JAKARTA, iNews.id - DPRD DKI Jakarta periode 2014-2019 dinilai gagal mencapai target pengesahan rancangan peraturan daerah (raperda). Sejak dilantik pada 25 Agustus 2014, para wakil rakyat Ibu Kota ini hanya menyelesaikan 43 peraturan daerah (perda), padahal masa jabatan para legislator tersebut bakal berakhir akhir pekan ini.
Anggota Badan Pembentukan Peraturan Daerah (Bapemperda) Sereida Tambunan mengklaim, apa yang dikerjakan pihaknya sudah sesuai dengan kebutuhan Jakarta saat itu. Artinya, dia melihat banyak atau tidaknya perda yang dikerjakan saat ini bukanlah satu ukuran melainkan sudah sesuai dengan apa yang dibutuhkan.

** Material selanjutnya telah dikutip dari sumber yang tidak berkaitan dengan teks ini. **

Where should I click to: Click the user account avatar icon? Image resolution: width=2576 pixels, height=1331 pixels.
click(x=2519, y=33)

Sereida juga mengatakan banyak peraturan yang tumpang tindih sehingga pihaknya kesulitan merancang rapreda menjadi perda. Belum lagi, naskah akademik raperda yang lambat diserahkan.
"Memang banyak usulan-usulan peraturan daerah tetapi kalau misalkan analisis akademisi-nya juga tidak ada, baru tumbuh kemudian pelengkapan terkait dengan itu kita tidak bisa juga bahas," katanya kepada iNews.id di DPRD DKI Jakarta, Kamis (22/8/2019).

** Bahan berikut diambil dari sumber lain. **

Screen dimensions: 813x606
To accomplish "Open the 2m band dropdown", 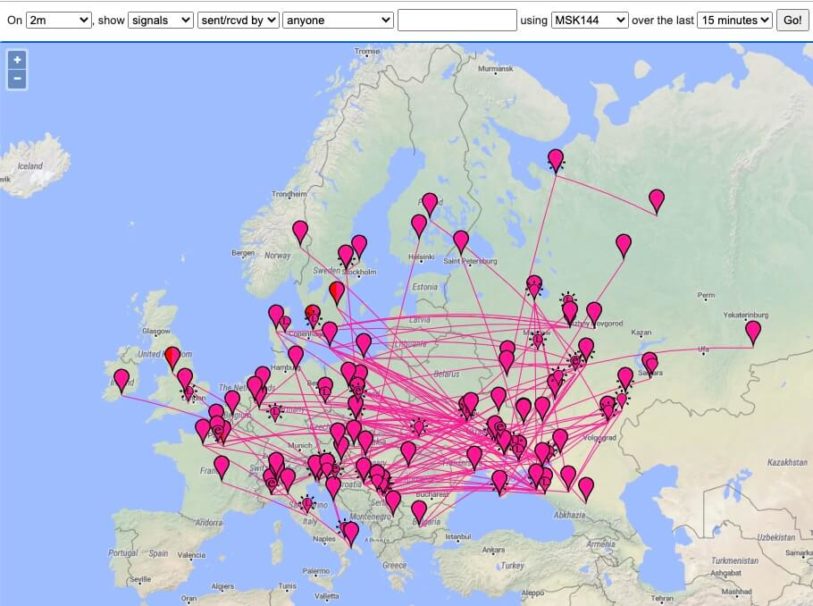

Pada 2015, DPRD dan pemerintah DKI sepakat memasukan 17 raperda ke program pembentukan peraturan daerah (propemperda). Namun, selama satu tahun legislatif Kebon Sirih hanya bisa menetapkan tujuh perda.
Jumlah penetapan raperda menjadi perda pun tak kunjung naik dari tahun ke tahun. Pada 2016, dari 23 raperda hanya berhasil menetapkan enam perda. Jumlah tersebut juga sama pada 2017, yang memasukan 32 raperda, hanya enam yang menjadi perda atau 12,5 persen.
Sedangkan pada 2018, baik eksekutif maupun legislatif memasukan 46 raperda yang masuk dalam propemperda. Namun hanya selesai 11 perda atau hanya 23,9 persen yang diselesaikan. Pada 2019, dari 18 raperda DPRD baru menyelesaikan enam perda.
Sereida mengaku, pembahasan raperda tidak semata-mata langsung diputuskan karena harus mendengarkan pendapat-pendapat seperti masyarakat kemudian tokoh maupun pakar. Pembahasan raperda bisa saja berhenti di tengah jalan jika belum memiliki data yang cukup untuk menjadi peraturan atau payung hukum yang kuat. Terkecuali raperda tersebut merupakan prioritas dan mendesak.
"Kalau misalnya di tengah jalan ternyata ditahan dulu ternyata kita belum punya data yang cukup itu bisa dilakukan tetapi oh ini mendesak tapi kita bisa melakukan seperti BB-NKB daerah-daerah penyangga kita ini kan sudah memutuskan untuk mengikuti 12,5 persen kita masih 10 persen," tuturnya.